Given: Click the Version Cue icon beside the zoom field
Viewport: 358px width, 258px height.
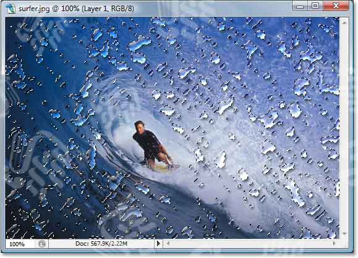Looking at the screenshot, I should pos(42,244).
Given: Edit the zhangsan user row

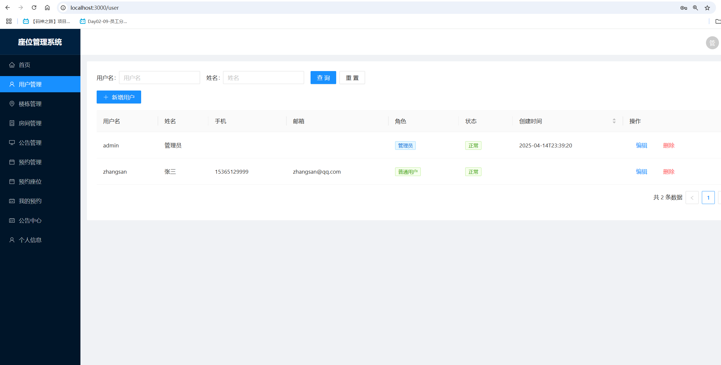Looking at the screenshot, I should tap(641, 172).
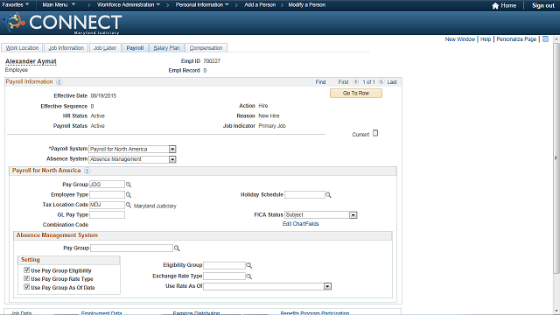Open the Employee Type lookup magnifier
This screenshot has width=560, height=315.
click(129, 194)
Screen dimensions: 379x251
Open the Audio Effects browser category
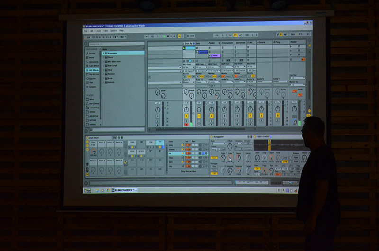(92, 65)
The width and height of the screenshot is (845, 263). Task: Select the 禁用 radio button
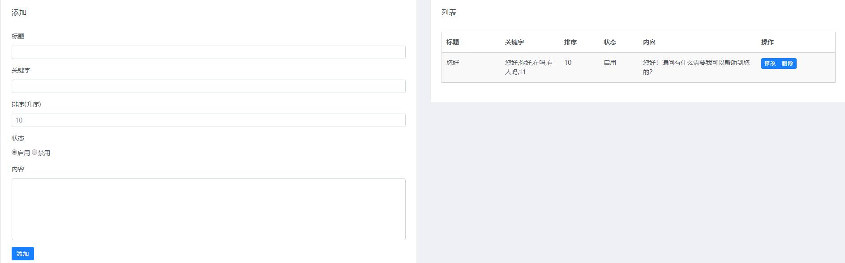(x=34, y=153)
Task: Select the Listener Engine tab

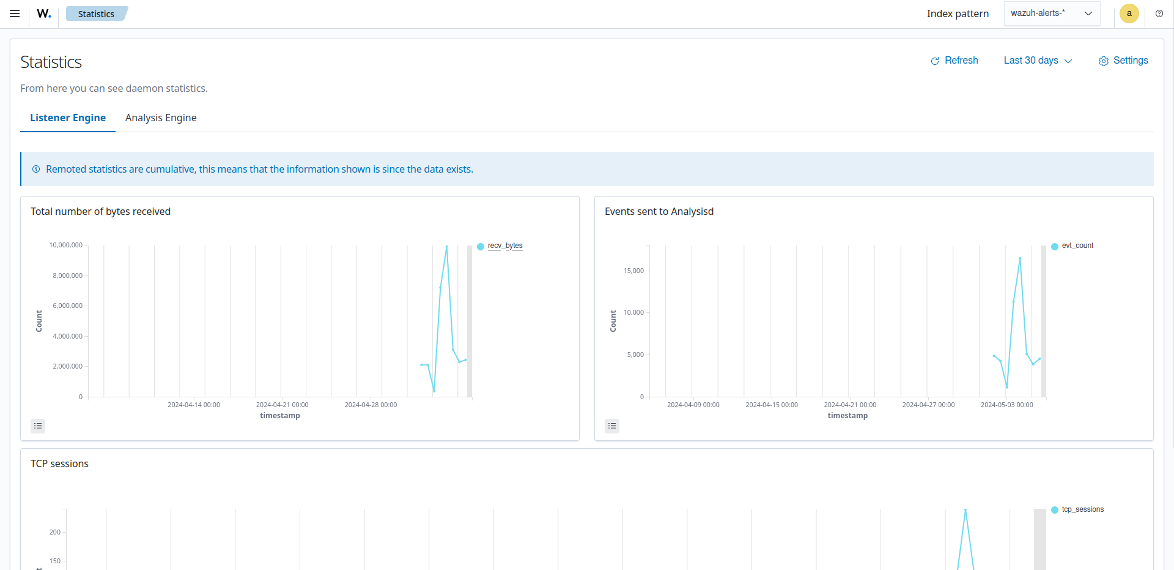Action: point(68,118)
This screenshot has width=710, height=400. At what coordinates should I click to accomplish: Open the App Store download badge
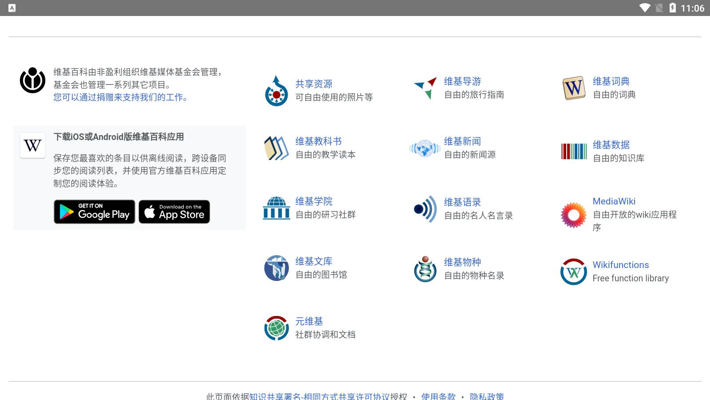tap(174, 212)
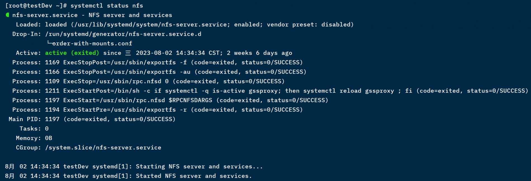Viewport: 531px width, 181px height.
Task: Click the 'order-with-mounts.conf' file name
Action: click(x=92, y=44)
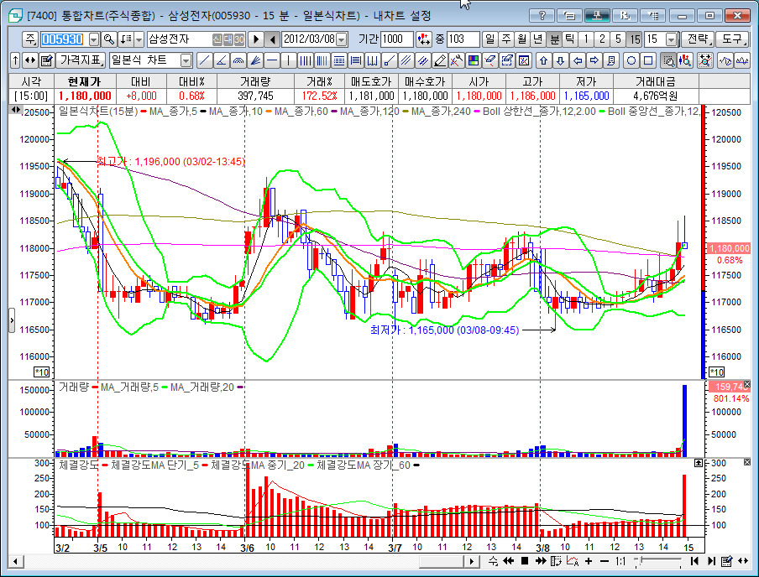Click the 가격지표 price indicator button
759x577 pixels.
[81, 60]
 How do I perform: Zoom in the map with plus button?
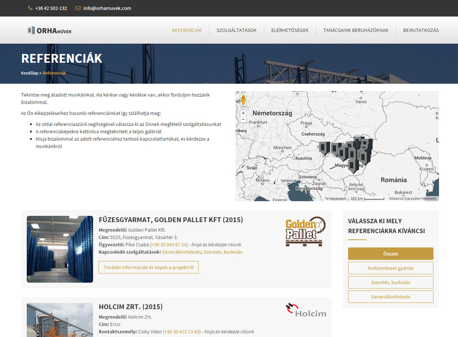pos(243,113)
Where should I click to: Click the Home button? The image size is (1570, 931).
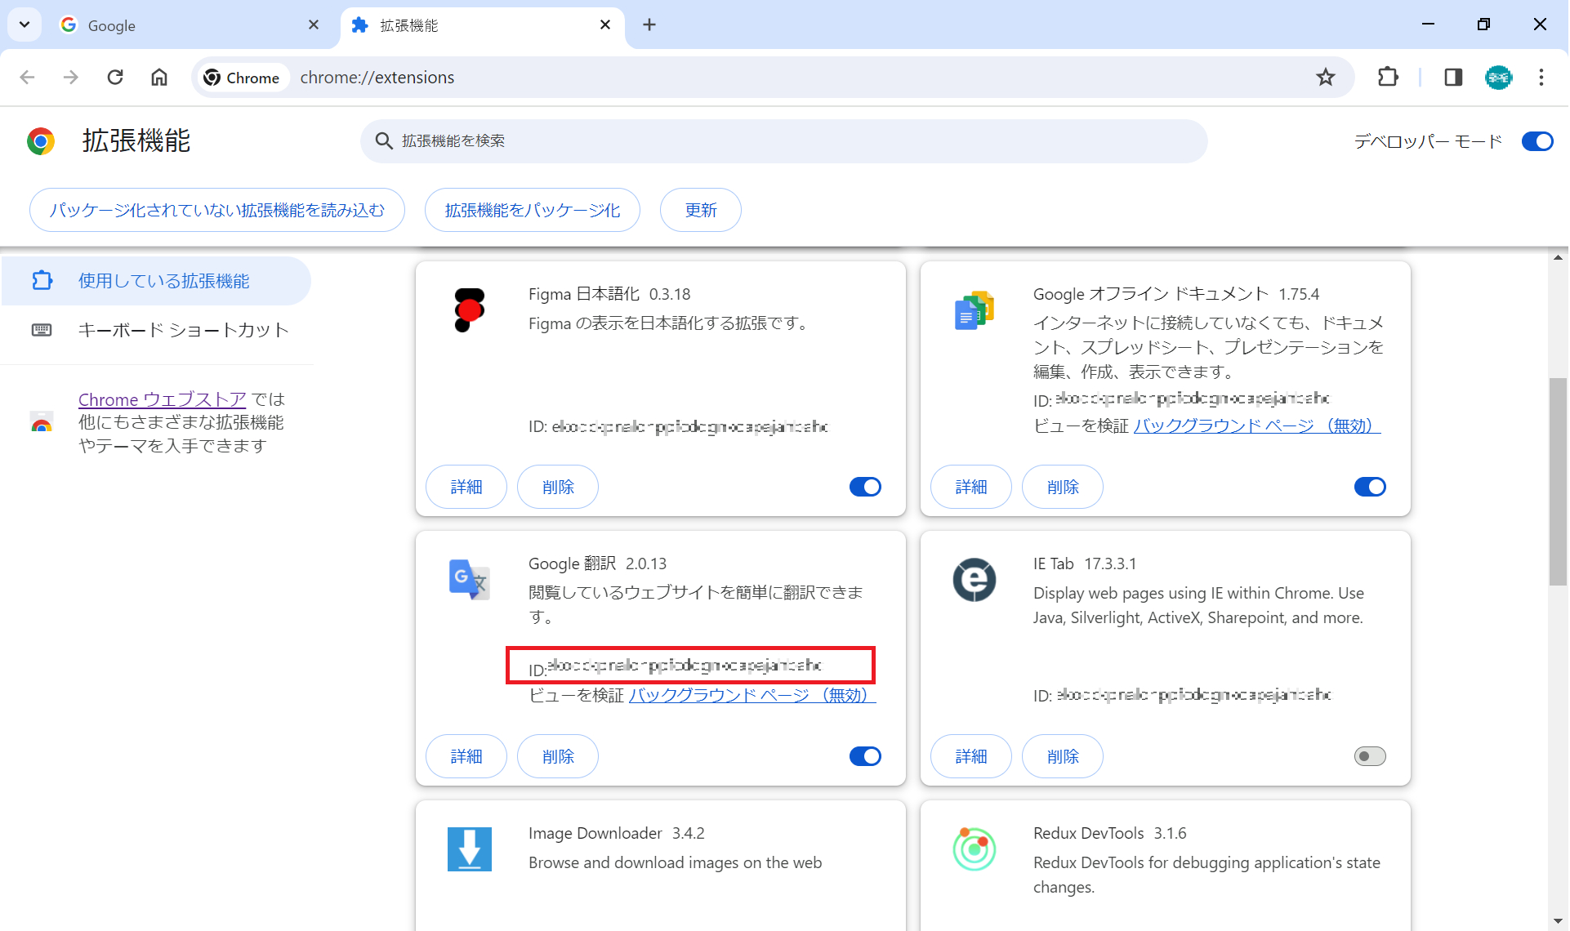click(159, 78)
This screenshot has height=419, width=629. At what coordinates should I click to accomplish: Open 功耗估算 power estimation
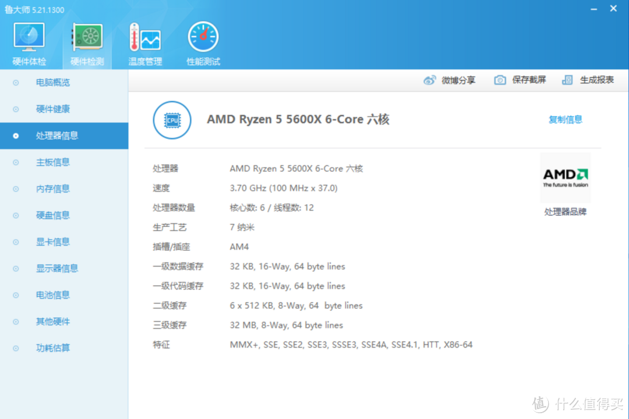click(53, 348)
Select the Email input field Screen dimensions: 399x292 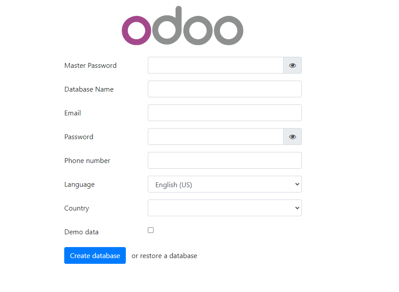(224, 113)
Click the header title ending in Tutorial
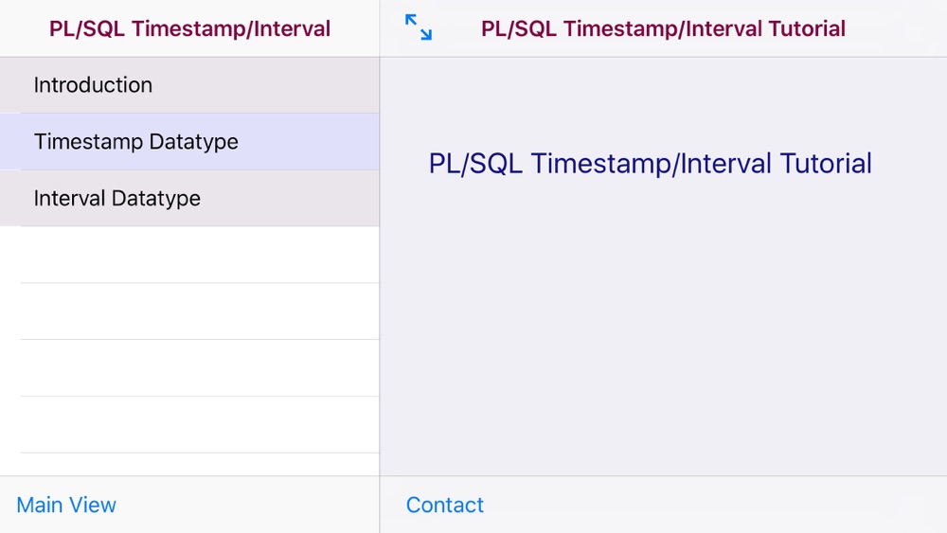 tap(663, 28)
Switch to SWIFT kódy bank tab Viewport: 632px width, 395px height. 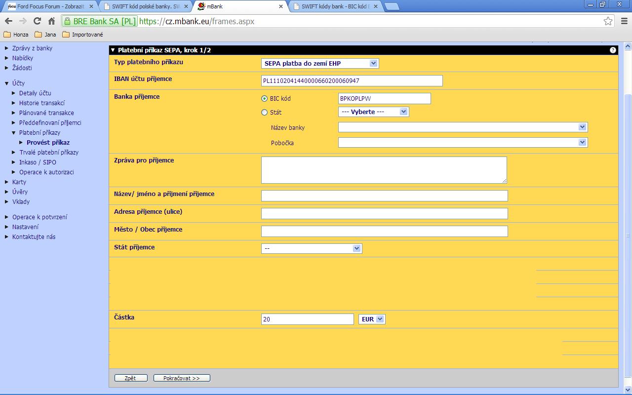[x=336, y=6]
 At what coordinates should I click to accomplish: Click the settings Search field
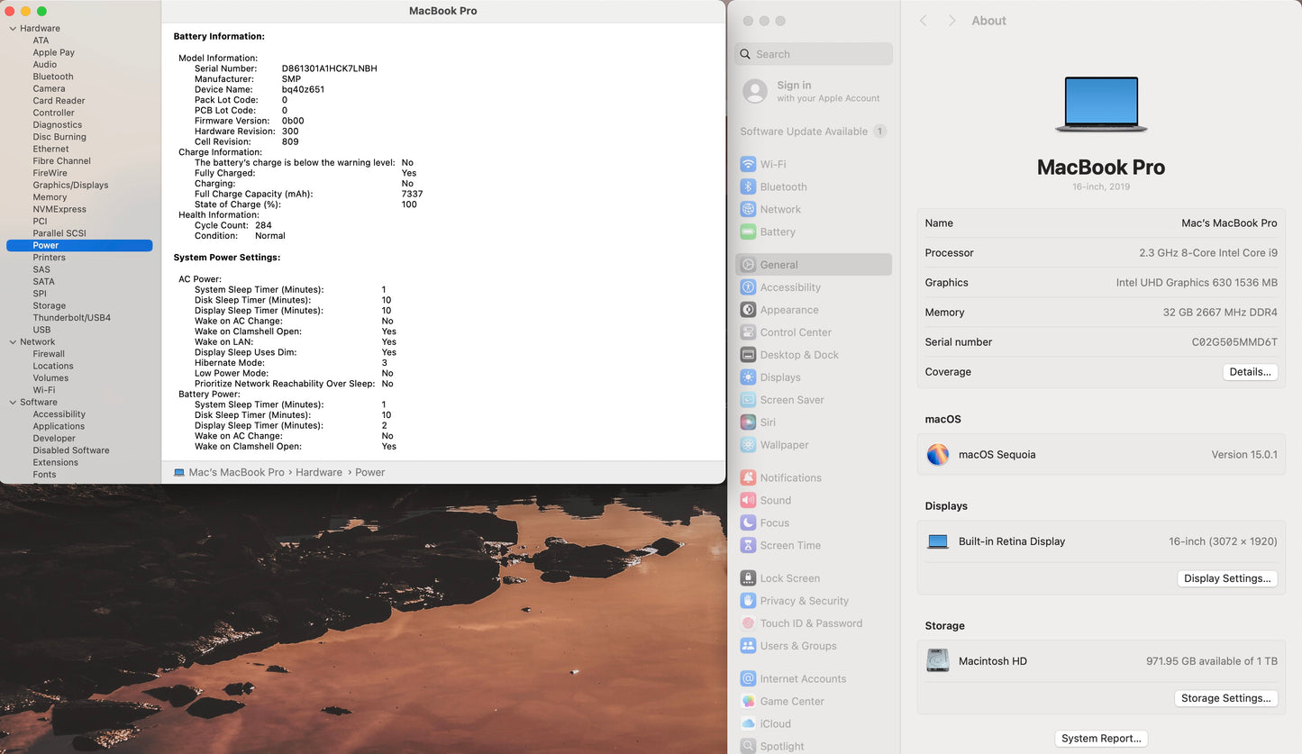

§ **PROBLEM TO SOLVE**
Shift every coordinate in the answers by adding 149, and rewrite all the lines starting with the line containing "How do I perform: Zoom" and going on through the line containing "click(53, 348)", requests included. Leave the pictures out.

§ **SOLUTION TO THIS TASK**
 How do I perform: Zoom in the map with plus button?
pos(392,262)
Where should I click to: Click the Home button? The image size is (1570, 931).
click(308, 227)
This screenshot has height=419, width=629. At what coordinates should I click to accomplish: Open 功耗估算 power estimation
click(202, 497)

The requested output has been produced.